Assign a DocumentAnalyzer to the camera’s Analyzer (an in-browser luminance/edge heuristic detects presence and draws the outline), then drive it with an AiDocumentScanner:

@using Microsoft.Extensions.AI
@using Shiny.Controls.Camera
@using Shiny.Blazor.Controls.Camera
@using Shiny.Blazor.Controls.Camera.Ai
<CameraView @ref="camera" Analyzer="analyzer" />
<button @onclick="Scan">Scan document</button>
@code {
CameraView? camera;
CameraAnalyzer analyzer = new DocumentAnalyzer();
AiDocumentScanner scanner = default!; // new AiDocumentScanner(chatClient)
async Task Scan()
{
AiDocument? doc = await scanner.ScanAsync(camera!); // waits for a steady doc, ships the frame, parses
// doc.DocumentType, doc.Summary, doc.Fields
}
}

ScanAsync awaits CameraView.RequestDocumentImageAsync — the gated “next steadily-present document → cropped JPEG” — then sends it to the IChatClient. Use the generic AiDocumentScanner<TDocument> for a fixed schema; give it context-backed SerializerOptions for trim/AOT-safe WASM (the non-generic AiDocumentScanner does this for you).

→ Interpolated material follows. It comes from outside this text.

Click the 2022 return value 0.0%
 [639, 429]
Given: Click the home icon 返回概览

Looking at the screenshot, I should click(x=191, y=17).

  • Free-form or unknown document (a contract, a label, a form you don’t have rules for) → let the model read it.
  • A schema you can name but don’t want to hand-write a parser for → AiDocumentAnalyzer<T> / AiDocumentScanner<T> with your record.
  • Deterministic, offline, no model cost (driver’s licence, passport, credit card, invoice/receipt with rules) → prefer the document analyzers. The two compose: detect cheaply, escalate to AI only when needed.